Assignment -
When you copy the listing, reproduce each line as it appears and omit every image.

Listed records -
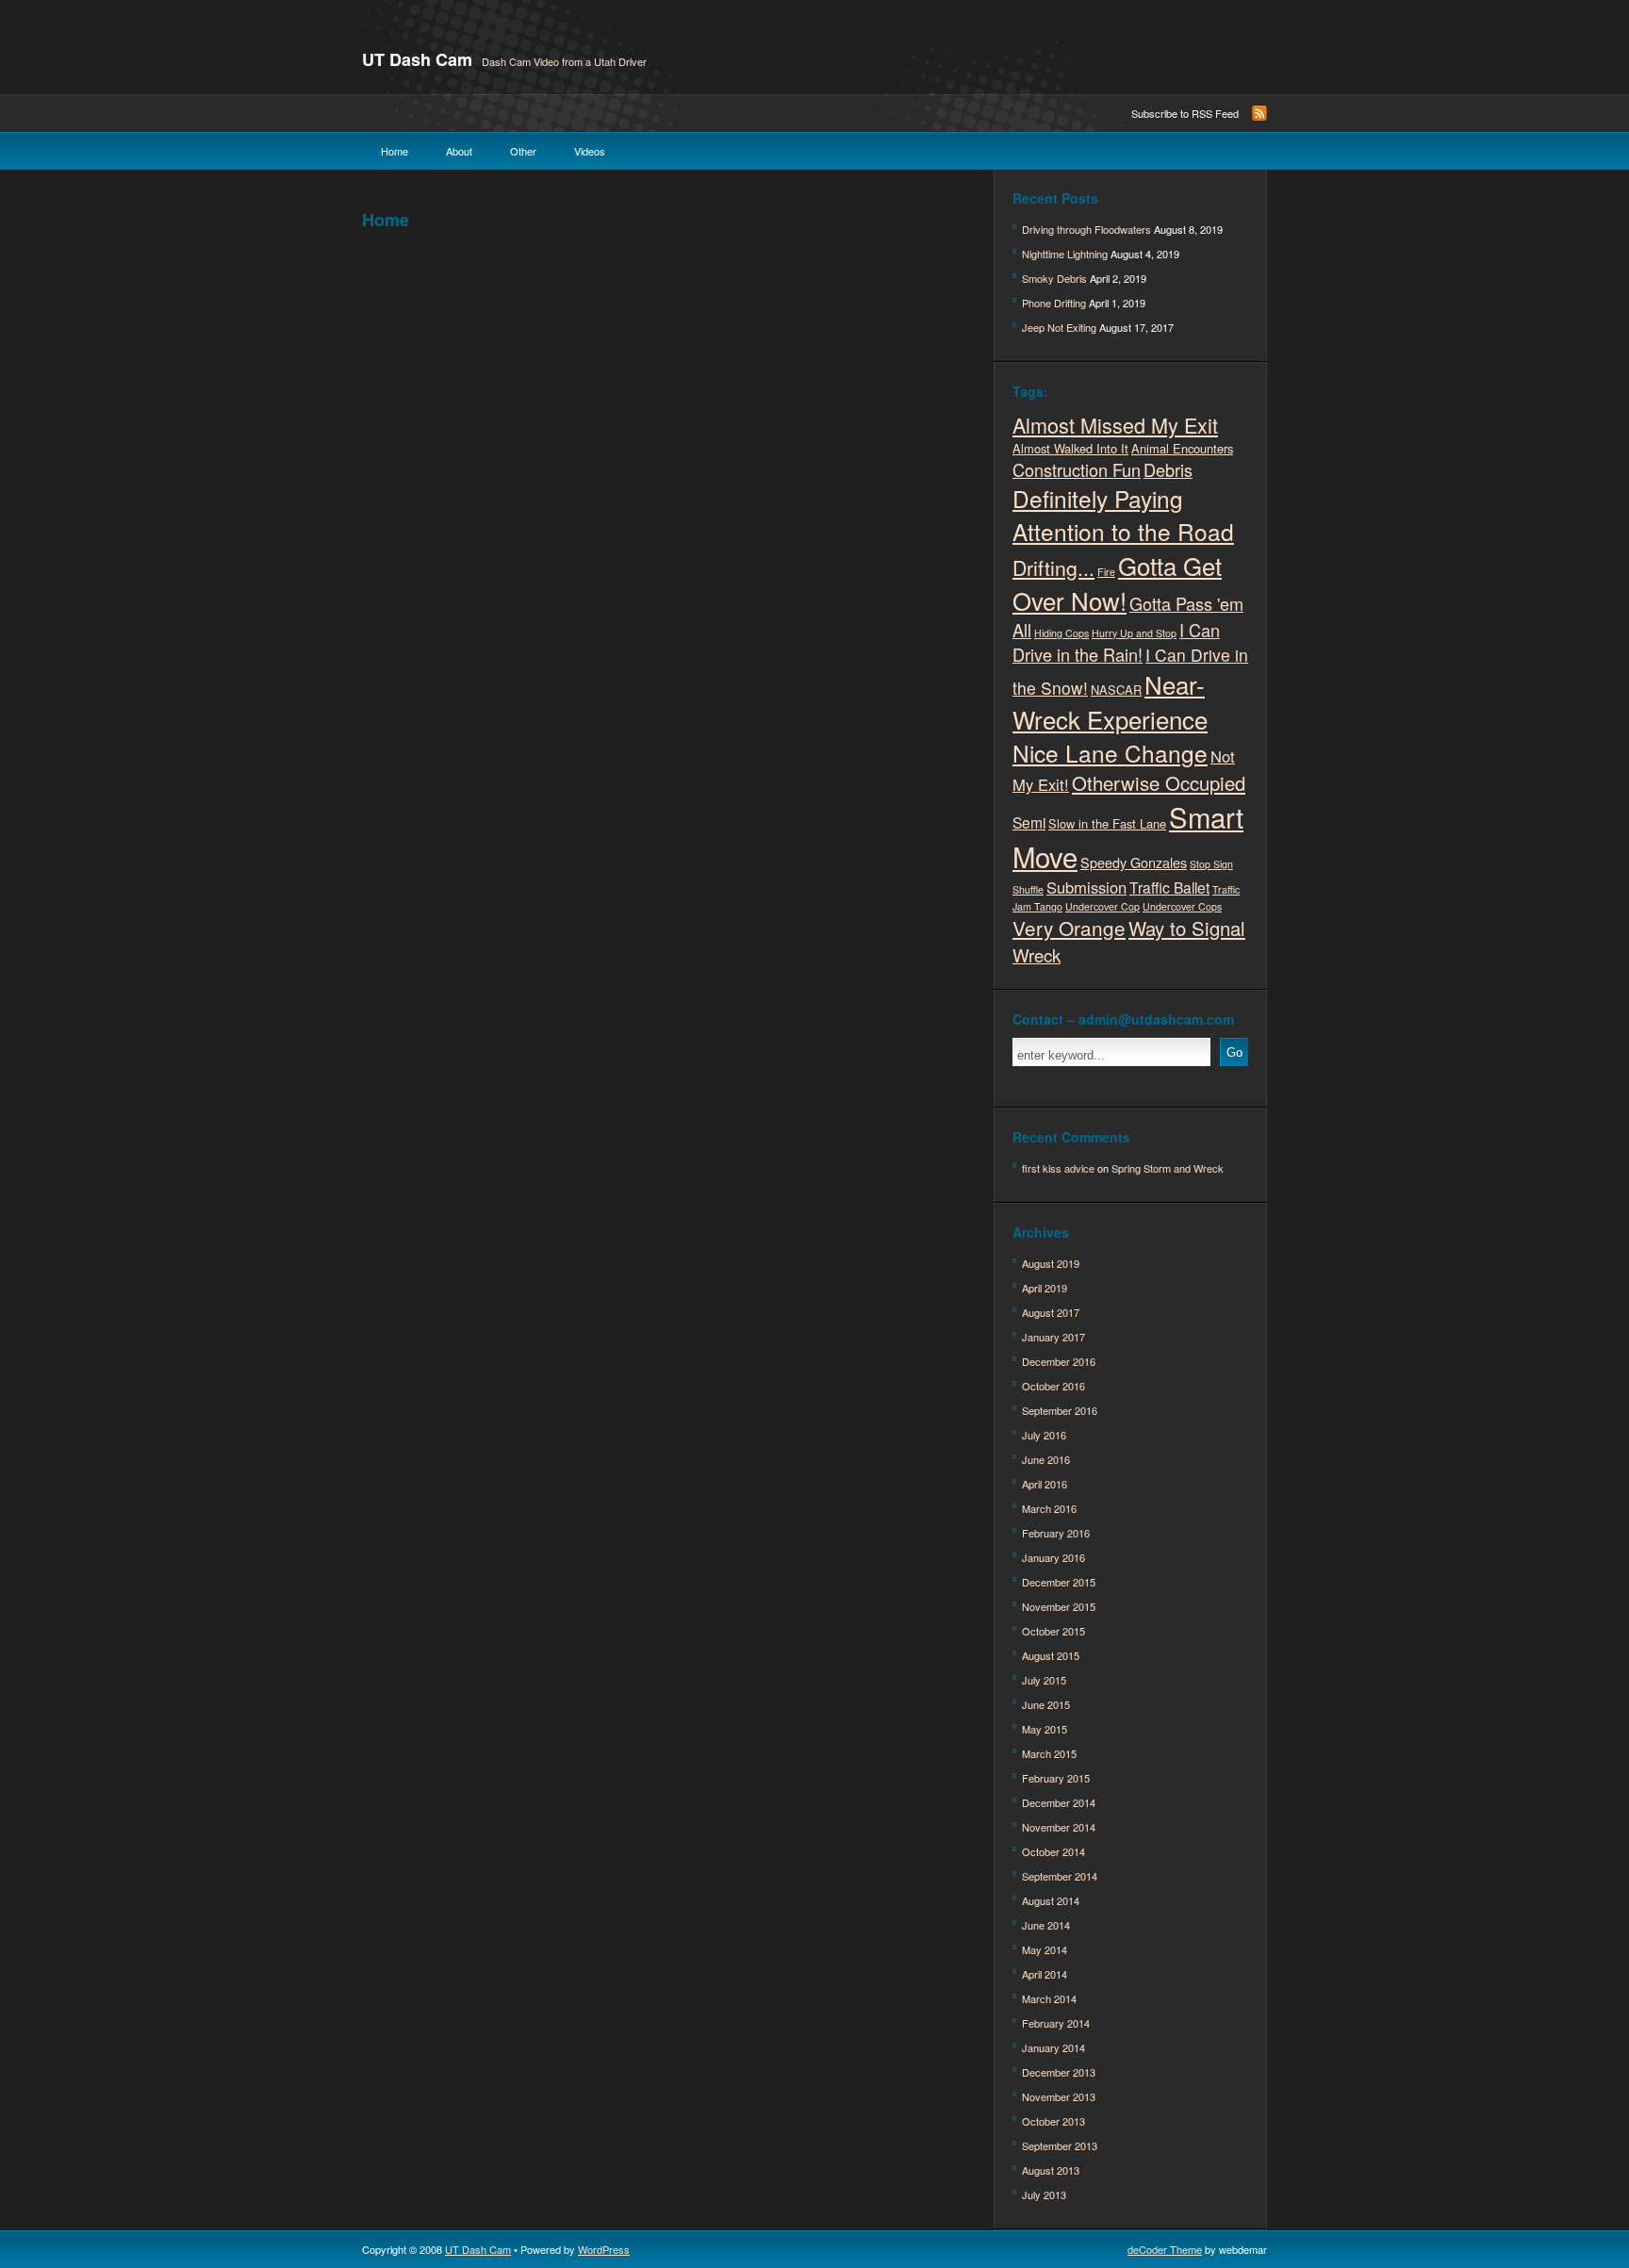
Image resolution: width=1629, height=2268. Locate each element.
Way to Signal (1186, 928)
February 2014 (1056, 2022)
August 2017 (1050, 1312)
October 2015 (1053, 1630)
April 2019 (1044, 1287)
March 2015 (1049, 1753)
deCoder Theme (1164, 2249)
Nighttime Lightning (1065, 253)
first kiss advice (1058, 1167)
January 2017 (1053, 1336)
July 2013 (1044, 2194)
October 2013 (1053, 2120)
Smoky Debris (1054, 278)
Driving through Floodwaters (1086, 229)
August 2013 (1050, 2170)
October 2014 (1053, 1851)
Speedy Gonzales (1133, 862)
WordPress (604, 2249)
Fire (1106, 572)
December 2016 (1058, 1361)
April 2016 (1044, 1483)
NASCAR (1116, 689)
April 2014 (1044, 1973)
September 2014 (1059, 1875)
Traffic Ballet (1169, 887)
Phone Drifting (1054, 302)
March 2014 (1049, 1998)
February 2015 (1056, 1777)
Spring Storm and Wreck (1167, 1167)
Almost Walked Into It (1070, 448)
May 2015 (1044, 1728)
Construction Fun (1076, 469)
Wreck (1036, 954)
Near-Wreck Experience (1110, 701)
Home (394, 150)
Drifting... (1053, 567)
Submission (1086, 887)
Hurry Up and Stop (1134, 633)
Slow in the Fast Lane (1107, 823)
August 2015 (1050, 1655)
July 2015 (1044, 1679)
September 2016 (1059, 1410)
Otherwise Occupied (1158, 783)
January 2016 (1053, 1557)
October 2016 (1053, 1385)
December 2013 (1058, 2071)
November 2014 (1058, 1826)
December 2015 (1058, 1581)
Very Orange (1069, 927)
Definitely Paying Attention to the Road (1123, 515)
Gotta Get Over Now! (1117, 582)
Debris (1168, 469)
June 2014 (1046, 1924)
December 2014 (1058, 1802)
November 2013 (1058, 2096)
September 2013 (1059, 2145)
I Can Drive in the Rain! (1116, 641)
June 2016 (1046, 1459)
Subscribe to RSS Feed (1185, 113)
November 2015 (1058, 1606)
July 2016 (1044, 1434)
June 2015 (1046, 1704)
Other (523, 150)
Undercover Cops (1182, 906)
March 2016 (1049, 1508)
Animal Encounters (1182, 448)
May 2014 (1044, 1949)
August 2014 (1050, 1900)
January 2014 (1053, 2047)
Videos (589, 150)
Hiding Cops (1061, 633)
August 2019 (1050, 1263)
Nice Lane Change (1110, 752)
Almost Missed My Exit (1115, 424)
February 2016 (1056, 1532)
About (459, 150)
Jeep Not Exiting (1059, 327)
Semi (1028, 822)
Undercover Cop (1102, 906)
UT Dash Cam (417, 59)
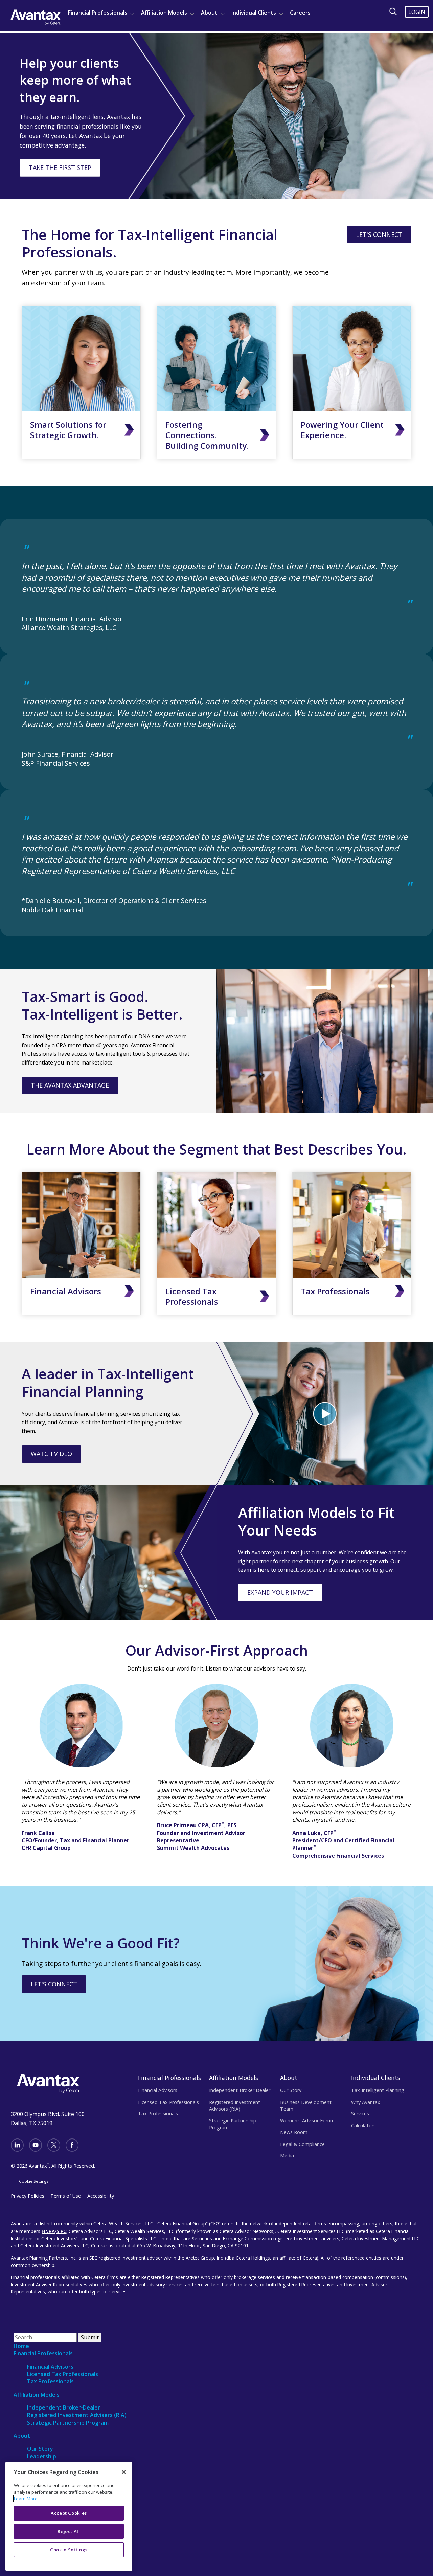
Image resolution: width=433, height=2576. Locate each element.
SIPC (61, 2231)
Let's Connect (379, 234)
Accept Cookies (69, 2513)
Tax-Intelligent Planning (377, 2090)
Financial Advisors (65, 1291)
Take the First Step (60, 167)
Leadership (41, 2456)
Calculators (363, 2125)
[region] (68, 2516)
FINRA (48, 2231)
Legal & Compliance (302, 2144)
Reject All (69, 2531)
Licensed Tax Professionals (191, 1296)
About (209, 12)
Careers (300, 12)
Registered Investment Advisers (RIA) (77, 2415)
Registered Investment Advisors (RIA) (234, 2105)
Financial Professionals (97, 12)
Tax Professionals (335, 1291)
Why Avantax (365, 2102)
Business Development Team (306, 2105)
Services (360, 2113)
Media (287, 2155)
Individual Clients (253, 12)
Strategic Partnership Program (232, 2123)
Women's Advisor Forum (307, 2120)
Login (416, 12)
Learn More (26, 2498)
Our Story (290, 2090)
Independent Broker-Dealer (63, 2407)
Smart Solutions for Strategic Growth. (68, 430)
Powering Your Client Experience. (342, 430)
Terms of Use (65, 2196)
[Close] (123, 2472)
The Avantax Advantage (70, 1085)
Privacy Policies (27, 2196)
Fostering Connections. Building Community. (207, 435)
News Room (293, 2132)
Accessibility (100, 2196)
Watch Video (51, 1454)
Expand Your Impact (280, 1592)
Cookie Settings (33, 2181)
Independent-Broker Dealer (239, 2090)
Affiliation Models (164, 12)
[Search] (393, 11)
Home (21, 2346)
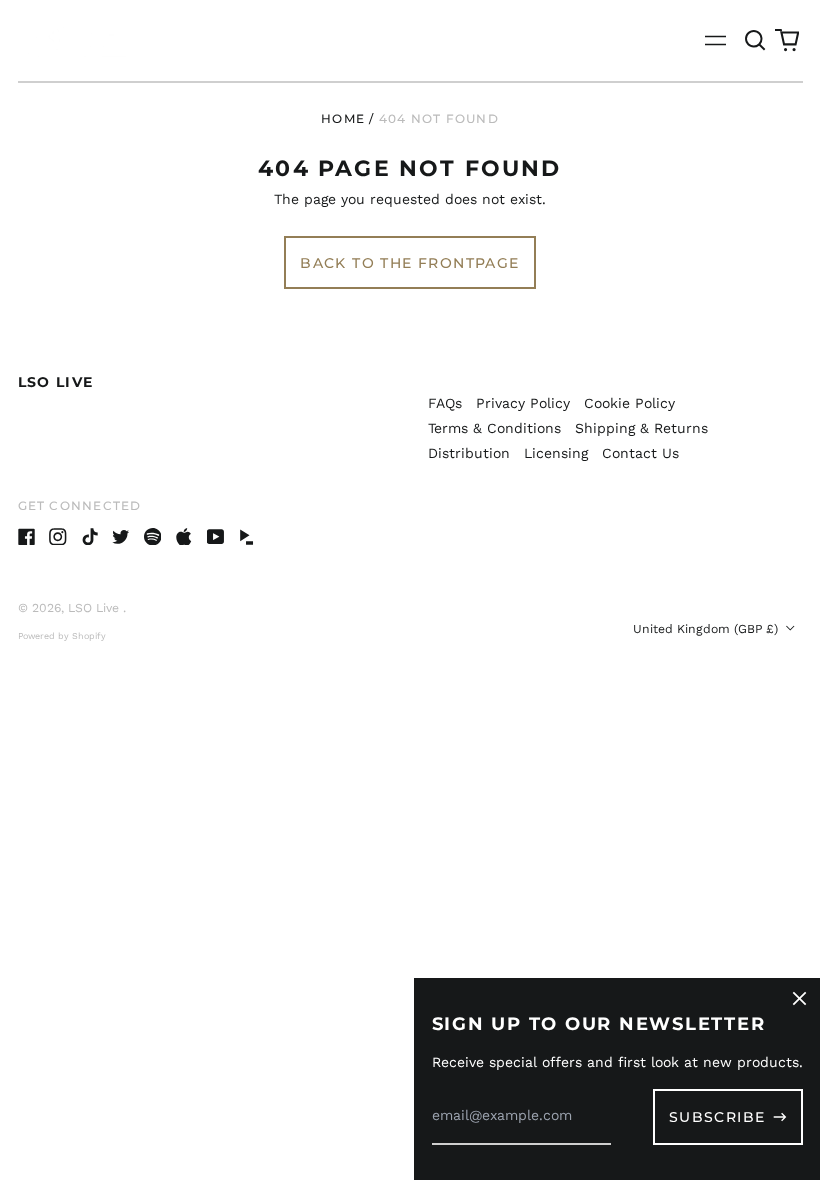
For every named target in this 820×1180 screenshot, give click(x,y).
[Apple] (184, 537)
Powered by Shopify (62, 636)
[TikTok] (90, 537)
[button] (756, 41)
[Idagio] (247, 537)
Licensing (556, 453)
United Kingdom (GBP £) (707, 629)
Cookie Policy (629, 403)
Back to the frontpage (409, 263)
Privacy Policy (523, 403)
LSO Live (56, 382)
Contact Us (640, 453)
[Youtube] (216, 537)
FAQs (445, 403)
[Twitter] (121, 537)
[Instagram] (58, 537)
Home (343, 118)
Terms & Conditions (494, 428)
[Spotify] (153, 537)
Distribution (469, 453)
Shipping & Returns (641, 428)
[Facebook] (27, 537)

Task output -
Image resolution: width=1629, height=2268. Locate each element.
Way to Signal (1186, 928)
February 2014 (1056, 2022)
August 2017 (1050, 1312)
October 2015 (1053, 1630)
April 2019 (1044, 1287)
March 2015 (1049, 1753)
deCoder Theme (1164, 2249)
Nighttime Lightning (1065, 253)
first kiss advice (1058, 1167)
January 2017 (1053, 1336)
July 2013 (1044, 2194)
October 2013 (1053, 2120)
Smoky Debris (1054, 278)
Driving through Floodwaters (1086, 229)
August 2013 (1050, 2170)
October 2014 (1053, 1851)
Speedy Gonzales (1133, 862)
WordPress (604, 2249)
Fire (1106, 572)
December 2016 (1058, 1361)
April 2016 (1044, 1483)
NASCAR (1116, 689)
April 2014 (1044, 1973)
September 2014 (1059, 1875)
Traffic Ballet (1169, 887)
Phone Drifting (1054, 302)
March 2014 (1049, 1998)
February 2015 (1056, 1777)
Spring Storm and Wreck (1167, 1167)
Almost Walked Into It (1070, 448)
May 2015 (1044, 1728)
Construction Fun (1076, 469)
Wreck (1036, 954)
Near-Wreck Experience (1110, 701)
Home (394, 150)
Drifting... (1053, 567)
Submission (1086, 887)
Hurry Up and Stop (1134, 633)
Slow in the Fast Lane (1107, 823)
August 2015 (1050, 1655)
July 2015 (1044, 1679)
September 2016 (1059, 1410)
Otherwise Occupied (1158, 783)
January 2016 (1053, 1557)
October 2016 (1053, 1385)
December 2013 (1058, 2071)
November 2014 (1058, 1826)
December 2015 (1058, 1581)
Very Orange (1069, 927)
Definitely Paying Attention to the Road (1123, 515)
Gotta Get Over Now! (1117, 582)
Debris (1168, 469)
June 2014 (1046, 1924)
December 2014 (1058, 1802)
November 2013 (1058, 2096)
September 2013 (1059, 2145)
I Can Drive in the Rain! (1116, 641)
June 2016 (1046, 1459)
Subscribe to RSS Feed (1185, 113)
November 2015 (1058, 1606)
July 2016 (1044, 1434)
June 2015 (1046, 1704)
Other (523, 150)
Undercover Cops (1182, 906)
March 2016 (1049, 1508)
Animal Encounters (1182, 448)
May 2014 (1044, 1949)
August 2014 (1050, 1900)
January 2014 (1053, 2047)
Videos (589, 150)
Hiding Cops (1061, 633)
August 2019 (1050, 1263)
Nice Lane Change (1110, 752)
Almost Missed My Exit (1115, 424)
February 2016 (1056, 1532)
About (459, 150)
Jeep Not Exiting (1059, 327)
Semi (1028, 822)
Undercover Cop (1102, 906)
UT Dash Cam (417, 59)
Image resolution: width=433, height=2576. Locate each element.
SIPC (61, 2231)
Let's Connect (379, 234)
Accept Cookies (69, 2513)
Tax-Intelligent Planning (377, 2090)
Financial Advisors (65, 1291)
Take the First Step (60, 167)
Leadership (41, 2456)
Calculators (363, 2125)
[region] (68, 2516)
FINRA (48, 2231)
Legal & Compliance (302, 2144)
Reject All (69, 2531)
Licensed Tax Professionals (191, 1296)
About (209, 12)
Careers (300, 12)
Registered Investment Advisers (RIA) (77, 2415)
Registered Investment Advisors (RIA) (234, 2105)
Financial Professionals (97, 12)
Tax Professionals (335, 1291)
Why Avantax (365, 2102)
Business Development Team (306, 2105)
Services (360, 2113)
Media (287, 2155)
Individual Clients (253, 12)
Strategic Partnership Program (232, 2123)
Women's Advisor Forum (307, 2120)
Login (416, 12)
Learn More (26, 2498)
Our Story (290, 2090)
Independent Broker-Dealer (63, 2407)
Smart Solutions for Strategic Growth. (68, 430)
Powering Your Client Experience. (342, 430)
Terms of Use (65, 2196)
[Close] (123, 2472)
The Avantax Advantage (70, 1085)
Privacy Policies (27, 2196)
Fostering Connections. Building Community. (207, 435)
News Room (293, 2132)
Accessibility (100, 2196)
Watch Video (51, 1454)
Expand Your Impact (280, 1592)
Cookie Settings (33, 2181)
Independent-Broker Dealer (239, 2090)
Affiliation Models (164, 12)
[Search] (393, 11)
Home (21, 2346)
For every named target in this 820×1180 screenshot, give click(x,y).
[Apple] (184, 537)
Powered by Shopify (62, 636)
[TikTok] (90, 537)
[button] (756, 41)
[Idagio] (247, 537)
Licensing (556, 453)
United Kingdom (GBP £) (707, 629)
Cookie Policy (629, 403)
Back to the frontpage (409, 263)
Privacy Policy (523, 403)
LSO Live (56, 382)
Contact Us (640, 453)
[Youtube] (216, 537)
FAQs (445, 403)
[Twitter] (121, 537)
[Instagram] (58, 537)
Home (343, 118)
Terms & Conditions (494, 428)
[Spotify] (153, 537)
Distribution (469, 453)
Shipping & Returns (641, 428)
[Facebook] (27, 537)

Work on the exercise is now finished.